Here I pressed AltB, and learned that my terminal emulator sent the escape character instead of Alt. Readline uses C-style escape sequences, so if you just replace ^[ with \e, you get the Readline-compatible keybind \eb.

Bash Local Variables

I also ran into some trouble with variable namespaces when I tried to encapsulate my Bash logic in a function to avoid polluting the global environment. It turns out that nested functions are allowed, but no extra effort is made to prevent the inner function from losing access to the local variables defined in the outer function. So as soon as the outer function exits, the variables are unbound and the inner function becomes broken. I tried using an alias as a crude sort of closure, but I ran into string quoting issues, and I hate string quoting issues. Eventually I caved and I solved this problem with a few global variables. Painfully, instead of a local variable like $activate_navigation_hook, I was stuck with global $_readline_region_active_navigation_activate_navigation_hook. But I was able to cope using Bash's variable reference feature. In the global scope, I declare my ugly variable, then when I define my configuration I create a reference to that global with a tolerable name, modify it, and then when I want to reference that global I create a reference again:

_readline_region_active_navigation_activate_navigation_hook='' function _readline_region_active_navigation() { declare -n activate_navigation_hook=_readline_region_active_navigation_activate_navigation_hook # ... activate_navigation_hook="$alt_control_f12" # ... function _readline_setup_navigation_hook() { declare -n activate_navigation_hook=_readline_region_active_navigation_activate_navigation_hook # ... bind '"'"$activate_navigation_hook"'": "'"..."'"' } }

I can live with this, although I'd love to be informed of a better way.

Unsolved Problems

If you select some text, and then you copy, you have to remember to abort.
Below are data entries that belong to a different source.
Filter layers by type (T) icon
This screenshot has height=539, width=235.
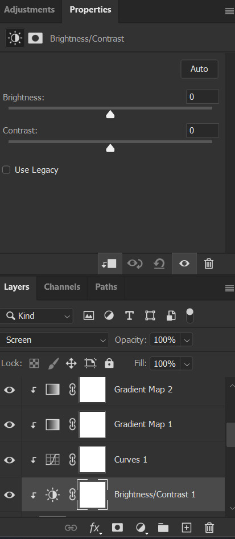pos(129,315)
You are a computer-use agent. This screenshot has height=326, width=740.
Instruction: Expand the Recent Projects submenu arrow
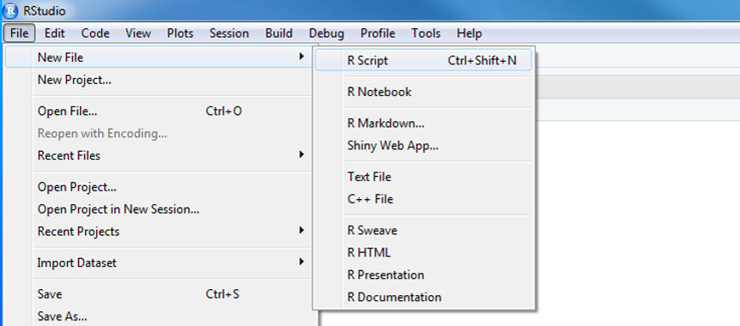pyautogui.click(x=301, y=230)
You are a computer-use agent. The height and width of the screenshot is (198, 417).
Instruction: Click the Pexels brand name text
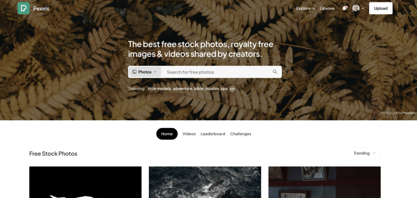(41, 9)
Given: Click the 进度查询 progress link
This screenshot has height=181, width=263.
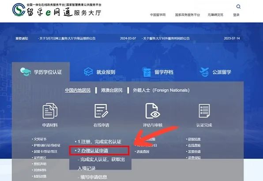Looking at the screenshot, I should point(143,152).
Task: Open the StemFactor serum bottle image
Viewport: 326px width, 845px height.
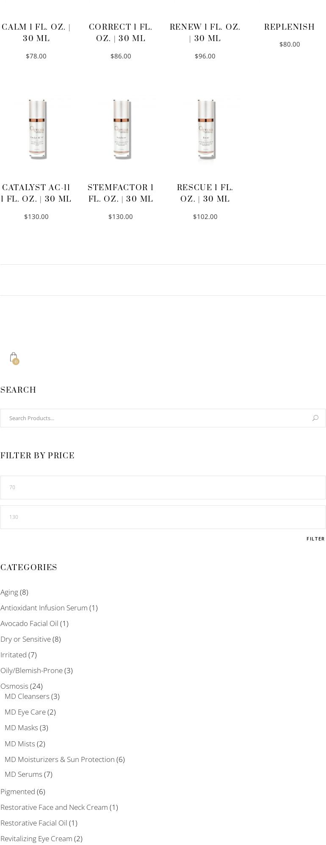Action: tap(121, 129)
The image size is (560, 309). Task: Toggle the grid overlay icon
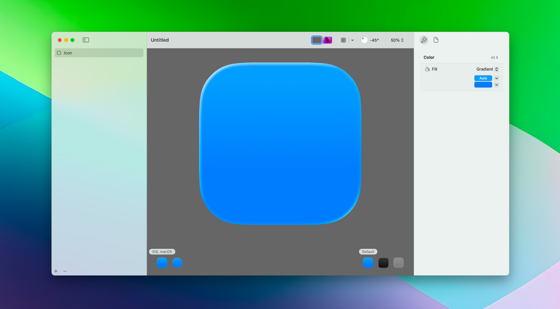[343, 40]
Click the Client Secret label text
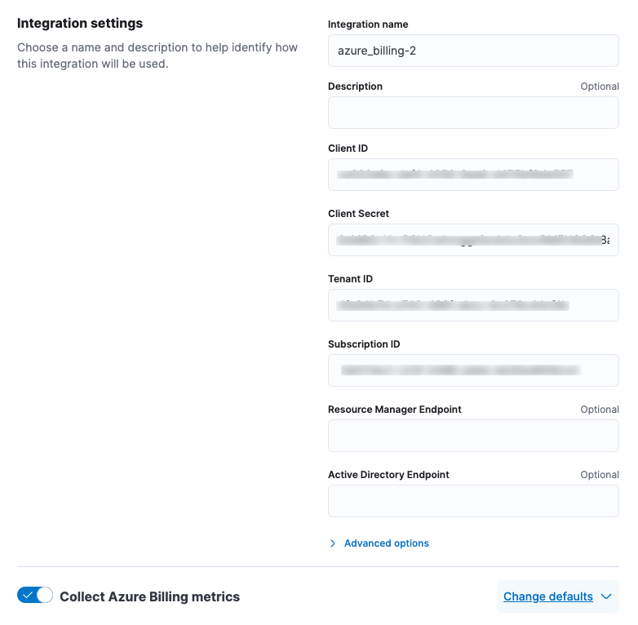The width and height of the screenshot is (638, 625). coord(358,214)
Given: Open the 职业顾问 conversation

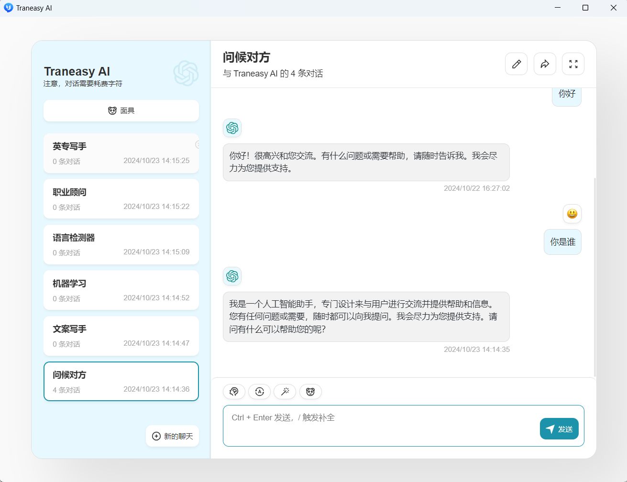Looking at the screenshot, I should tap(121, 198).
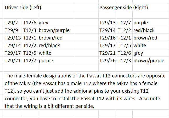Screen dimensions: 169x118
Task: Click driver side T12/6 cell next to grey
Action: [30, 23]
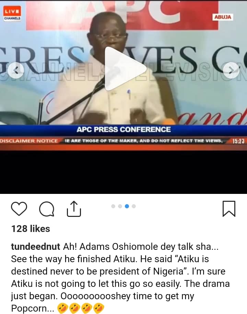The width and height of the screenshot is (247, 314).
Task: Jump to first carousel dot
Action: [113, 206]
Otherwise, the next time you move your cursor, you select another region. This is just a visual annoyance, it doesn't change what you just copied. In Emacs, the region would be automatically deactivated when you copy. There's no reason I couldn't add this as another hook. I just worry that once I do, I will keep discovering more and more places where I expect the region to be deactivated.

In Conclusion

This was a fun one-day project that might actually improve my quality of life going forward. It's also entirely possible that getting cozy with highly bespoke shell customizations is going to bite me in the ass later when I SSH into another machine without them. It seems not out-of-the-question to me that Readline could someday incorporate this behavior in the future, perhaps as an opt-in with the old behavior as the default. After briefly looking at Readline's code, it doesn't look like the navigation commands are explicitly deactivating the region, so it may not have been intentional. We shall see.